Please copy each of the following entries exactly as it appears, line for line.

== GIVEN RECORDS ==
··········

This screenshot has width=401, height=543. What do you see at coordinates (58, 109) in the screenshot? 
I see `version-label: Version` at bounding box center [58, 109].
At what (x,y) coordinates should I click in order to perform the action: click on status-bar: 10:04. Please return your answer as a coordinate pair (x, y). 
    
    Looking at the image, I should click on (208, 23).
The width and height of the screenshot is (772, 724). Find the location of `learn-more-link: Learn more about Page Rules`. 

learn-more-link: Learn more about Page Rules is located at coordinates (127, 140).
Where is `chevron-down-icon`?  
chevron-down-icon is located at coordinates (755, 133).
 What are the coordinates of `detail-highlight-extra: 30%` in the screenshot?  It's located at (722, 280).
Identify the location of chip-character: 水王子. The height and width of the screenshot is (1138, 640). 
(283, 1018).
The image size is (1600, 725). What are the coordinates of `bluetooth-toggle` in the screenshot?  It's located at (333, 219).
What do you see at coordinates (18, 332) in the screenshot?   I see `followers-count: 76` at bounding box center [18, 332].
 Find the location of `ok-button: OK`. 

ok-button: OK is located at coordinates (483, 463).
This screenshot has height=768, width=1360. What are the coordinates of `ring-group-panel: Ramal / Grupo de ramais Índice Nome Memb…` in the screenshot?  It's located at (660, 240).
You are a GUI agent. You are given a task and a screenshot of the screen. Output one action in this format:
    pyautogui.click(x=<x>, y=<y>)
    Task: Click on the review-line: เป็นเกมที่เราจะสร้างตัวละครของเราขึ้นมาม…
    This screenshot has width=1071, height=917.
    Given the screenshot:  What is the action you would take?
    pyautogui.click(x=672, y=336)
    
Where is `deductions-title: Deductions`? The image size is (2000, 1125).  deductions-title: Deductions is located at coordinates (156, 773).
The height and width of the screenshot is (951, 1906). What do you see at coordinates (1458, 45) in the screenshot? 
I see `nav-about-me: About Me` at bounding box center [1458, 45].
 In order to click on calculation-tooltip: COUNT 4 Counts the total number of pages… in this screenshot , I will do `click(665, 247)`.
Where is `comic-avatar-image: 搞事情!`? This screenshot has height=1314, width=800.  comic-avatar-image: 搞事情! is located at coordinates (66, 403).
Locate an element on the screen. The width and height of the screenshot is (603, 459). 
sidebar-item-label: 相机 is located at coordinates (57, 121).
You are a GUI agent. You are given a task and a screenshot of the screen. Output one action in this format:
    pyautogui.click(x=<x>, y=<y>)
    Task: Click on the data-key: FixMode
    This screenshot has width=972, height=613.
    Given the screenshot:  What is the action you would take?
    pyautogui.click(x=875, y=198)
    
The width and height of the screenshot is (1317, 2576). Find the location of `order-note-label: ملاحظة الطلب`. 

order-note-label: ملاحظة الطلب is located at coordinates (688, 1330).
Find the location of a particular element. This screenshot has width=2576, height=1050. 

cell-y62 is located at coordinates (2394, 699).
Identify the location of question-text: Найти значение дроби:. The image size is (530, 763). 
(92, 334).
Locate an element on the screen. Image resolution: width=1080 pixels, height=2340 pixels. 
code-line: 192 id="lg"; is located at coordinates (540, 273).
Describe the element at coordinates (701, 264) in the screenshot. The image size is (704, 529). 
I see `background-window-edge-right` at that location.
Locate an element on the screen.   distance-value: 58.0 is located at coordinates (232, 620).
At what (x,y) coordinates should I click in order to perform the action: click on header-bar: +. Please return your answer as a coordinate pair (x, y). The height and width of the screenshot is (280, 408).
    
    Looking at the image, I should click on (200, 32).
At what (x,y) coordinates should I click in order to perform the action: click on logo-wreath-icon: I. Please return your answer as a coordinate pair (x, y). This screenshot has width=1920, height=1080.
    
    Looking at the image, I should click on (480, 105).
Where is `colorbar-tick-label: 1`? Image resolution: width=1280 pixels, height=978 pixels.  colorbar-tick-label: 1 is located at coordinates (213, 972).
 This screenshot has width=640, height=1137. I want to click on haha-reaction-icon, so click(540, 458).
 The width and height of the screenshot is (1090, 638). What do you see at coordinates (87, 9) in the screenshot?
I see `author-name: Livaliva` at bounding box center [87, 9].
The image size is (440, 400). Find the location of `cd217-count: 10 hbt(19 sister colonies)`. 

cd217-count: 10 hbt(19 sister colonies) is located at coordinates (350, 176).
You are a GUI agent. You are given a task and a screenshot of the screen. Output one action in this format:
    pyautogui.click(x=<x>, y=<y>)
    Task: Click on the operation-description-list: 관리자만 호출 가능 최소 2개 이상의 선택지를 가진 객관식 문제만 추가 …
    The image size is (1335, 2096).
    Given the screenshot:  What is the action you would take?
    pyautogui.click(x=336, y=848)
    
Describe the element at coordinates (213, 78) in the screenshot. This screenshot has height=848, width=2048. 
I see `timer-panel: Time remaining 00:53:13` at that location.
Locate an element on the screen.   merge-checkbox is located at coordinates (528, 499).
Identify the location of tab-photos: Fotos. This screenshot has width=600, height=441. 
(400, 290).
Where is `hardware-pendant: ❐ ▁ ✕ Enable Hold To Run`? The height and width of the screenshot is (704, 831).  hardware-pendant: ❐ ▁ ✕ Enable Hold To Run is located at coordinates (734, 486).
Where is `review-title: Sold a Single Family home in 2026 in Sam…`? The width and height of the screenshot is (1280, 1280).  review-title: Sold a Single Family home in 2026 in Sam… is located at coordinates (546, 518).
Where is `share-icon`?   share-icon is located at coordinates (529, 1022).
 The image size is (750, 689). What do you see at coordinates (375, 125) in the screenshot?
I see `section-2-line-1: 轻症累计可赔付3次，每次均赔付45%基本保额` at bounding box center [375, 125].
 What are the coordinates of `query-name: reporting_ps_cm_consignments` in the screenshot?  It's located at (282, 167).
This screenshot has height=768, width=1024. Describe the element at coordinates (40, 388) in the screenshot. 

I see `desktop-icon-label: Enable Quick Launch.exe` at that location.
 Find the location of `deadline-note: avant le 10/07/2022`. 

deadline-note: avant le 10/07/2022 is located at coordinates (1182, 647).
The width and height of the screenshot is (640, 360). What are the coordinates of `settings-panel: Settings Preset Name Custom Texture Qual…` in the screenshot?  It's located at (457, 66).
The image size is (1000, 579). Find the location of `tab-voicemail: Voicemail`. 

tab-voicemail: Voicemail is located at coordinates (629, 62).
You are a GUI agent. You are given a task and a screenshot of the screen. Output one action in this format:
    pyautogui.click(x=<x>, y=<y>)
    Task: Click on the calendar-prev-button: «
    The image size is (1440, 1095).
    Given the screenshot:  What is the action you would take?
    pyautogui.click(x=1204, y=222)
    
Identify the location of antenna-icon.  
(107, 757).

··········

== SOLUTION TO THIS TASK ==
This screenshot has width=401, height=543. What do you see at coordinates (58, 109) in the screenshot? 
I see `version-label: Version` at bounding box center [58, 109].
At what (x,y) coordinates should I click in order to perform the action: click on status-bar: 10:04. Please return your answer as a coordinate pair (x, y). 
    
    Looking at the image, I should click on (208, 23).
The width and height of the screenshot is (772, 724). Find the location of `learn-more-link: Learn more about Page Rules`. 

learn-more-link: Learn more about Page Rules is located at coordinates (127, 140).
Where is `chevron-down-icon`?  
chevron-down-icon is located at coordinates (755, 133).
 What are the coordinates of `detail-highlight-extra: 30%` in the screenshot?  It's located at (722, 280).
Identify the location of chip-character: 水王子. The height and width of the screenshot is (1138, 640). 
(283, 1018).
The image size is (1600, 725). What are the coordinates of `bluetooth-toggle` in the screenshot?  It's located at (333, 219).
What do you see at coordinates (18, 332) in the screenshot?   I see `followers-count: 76` at bounding box center [18, 332].
 Find the location of `ok-button: OK`. 

ok-button: OK is located at coordinates (483, 463).
This screenshot has height=768, width=1360. What are the coordinates of `ring-group-panel: Ramal / Grupo de ramais Índice Nome Memb…` in the screenshot?  It's located at (660, 240).
You are a GUI agent. You are given a task and a screenshot of the screen. Output one action in this format:
    pyautogui.click(x=<x>, y=<y>)
    Task: Click on the review-line: เป็นเกมที่เราจะสร้างตัวละครของเราขึ้นมาม…
    This screenshot has width=1071, height=917.
    Given the screenshot:  What is the action you would take?
    pyautogui.click(x=672, y=336)
    
Where is `deductions-title: Deductions`? The image size is (2000, 1125).  deductions-title: Deductions is located at coordinates (156, 773).
The height and width of the screenshot is (951, 1906). What do you see at coordinates (1458, 45) in the screenshot? 
I see `nav-about-me: About Me` at bounding box center [1458, 45].
 In order to click on calculation-tooltip: COUNT 4 Counts the total number of pages… in this screenshot , I will do `click(665, 247)`.
Where is `comic-avatar-image: 搞事情!`? This screenshot has height=1314, width=800.  comic-avatar-image: 搞事情! is located at coordinates (66, 403).
Locate an element on the screen. The width and height of the screenshot is (603, 459). 
sidebar-item-label: 相机 is located at coordinates (57, 121).
You are a GUI agent. You are given a task and a screenshot of the screen. Output one action in this format:
    pyautogui.click(x=<x>, y=<y>)
    Task: Click on the data-key: FixMode
    This screenshot has width=972, height=613.
    Given the screenshot:  What is the action you would take?
    pyautogui.click(x=875, y=198)
    
The width and height of the screenshot is (1317, 2576). Find the location of `order-note-label: ملاحظة الطلب`. 

order-note-label: ملاحظة الطلب is located at coordinates (688, 1330).
Find the location of a particular element. This screenshot has width=2576, height=1050. 

cell-y62 is located at coordinates (2394, 699).
Identify the location of question-text: Найти значение дроби:. The image size is (530, 763). 
(92, 334).
Locate an element on the screen. Image resolution: width=1080 pixels, height=2340 pixels. 
code-line: 192 id="lg"; is located at coordinates (540, 273).
Describe the element at coordinates (701, 264) in the screenshot. The image size is (704, 529). 
I see `background-window-edge-right` at that location.
Locate an element on the screen.   distance-value: 58.0 is located at coordinates (232, 620).
At what (x,y) coordinates should I click in order to perform the action: click on header-bar: +. Please return your answer as a coordinate pair (x, y). The height and width of the screenshot is (280, 408).
    
    Looking at the image, I should click on (200, 32).
At what (x,y) coordinates should I click in order to perform the action: click on logo-wreath-icon: I. Please return your answer as a coordinate pair (x, y). This screenshot has width=1920, height=1080.
    
    Looking at the image, I should click on (480, 105).
Where is `colorbar-tick-label: 1`? Image resolution: width=1280 pixels, height=978 pixels.  colorbar-tick-label: 1 is located at coordinates (213, 972).
 This screenshot has width=640, height=1137. I want to click on haha-reaction-icon, so click(540, 458).
 The width and height of the screenshot is (1090, 638). What do you see at coordinates (87, 9) in the screenshot?
I see `author-name: Livaliva` at bounding box center [87, 9].
The image size is (440, 400). Find the location of `cd217-count: 10 hbt(19 sister colonies)`. 

cd217-count: 10 hbt(19 sister colonies) is located at coordinates (350, 176).
You are a GUI agent. You are given a task and a screenshot of the screen. Output one action in this format:
    pyautogui.click(x=<x>, y=<y>)
    Task: Click on the operation-description-list: 관리자만 호출 가능 최소 2개 이상의 선택지를 가진 객관식 문제만 추가 …
    The image size is (1335, 2096).
    Given the screenshot:  What is the action you would take?
    pyautogui.click(x=336, y=848)
    
Describe the element at coordinates (213, 78) in the screenshot. This screenshot has height=848, width=2048. 
I see `timer-panel: Time remaining 00:53:13` at that location.
Locate an element on the screen.   merge-checkbox is located at coordinates (528, 499).
Identify the location of tab-photos: Fotos. This screenshot has width=600, height=441. 
(400, 290).
Where is `hardware-pendant: ❐ ▁ ✕ Enable Hold To Run`? The height and width of the screenshot is (704, 831).  hardware-pendant: ❐ ▁ ✕ Enable Hold To Run is located at coordinates (734, 486).
Where is `review-title: Sold a Single Family home in 2026 in Sam…`? The width and height of the screenshot is (1280, 1280).  review-title: Sold a Single Family home in 2026 in Sam… is located at coordinates (546, 518).
Where is `share-icon`?   share-icon is located at coordinates (529, 1022).
 The image size is (750, 689). What do you see at coordinates (375, 125) in the screenshot?
I see `section-2-line-1: 轻症累计可赔付3次，每次均赔付45%基本保额` at bounding box center [375, 125].
 What are the coordinates of `query-name: reporting_ps_cm_consignments` in the screenshot?  It's located at (282, 167).
This screenshot has height=768, width=1024. Describe the element at coordinates (40, 388) in the screenshot. 

I see `desktop-icon-label: Enable Quick Launch.exe` at that location.
 Find the location of `deadline-note: avant le 10/07/2022`. 

deadline-note: avant le 10/07/2022 is located at coordinates (1182, 647).
The width and height of the screenshot is (640, 360). What are the coordinates of `settings-panel: Settings Preset Name Custom Texture Qual…` in the screenshot?  It's located at (457, 66).
The image size is (1000, 579). Find the location of `tab-voicemail: Voicemail`. 

tab-voicemail: Voicemail is located at coordinates (629, 62).
You are a GUI agent. You are given a task and a screenshot of the screen. Output one action in this format:
    pyautogui.click(x=<x>, y=<y>)
    Task: Click on the calendar-prev-button: «
    The image size is (1440, 1095).
    Given the screenshot:  What is the action you would take?
    pyautogui.click(x=1204, y=222)
    
Identify the location of antenna-icon.  
(107, 757).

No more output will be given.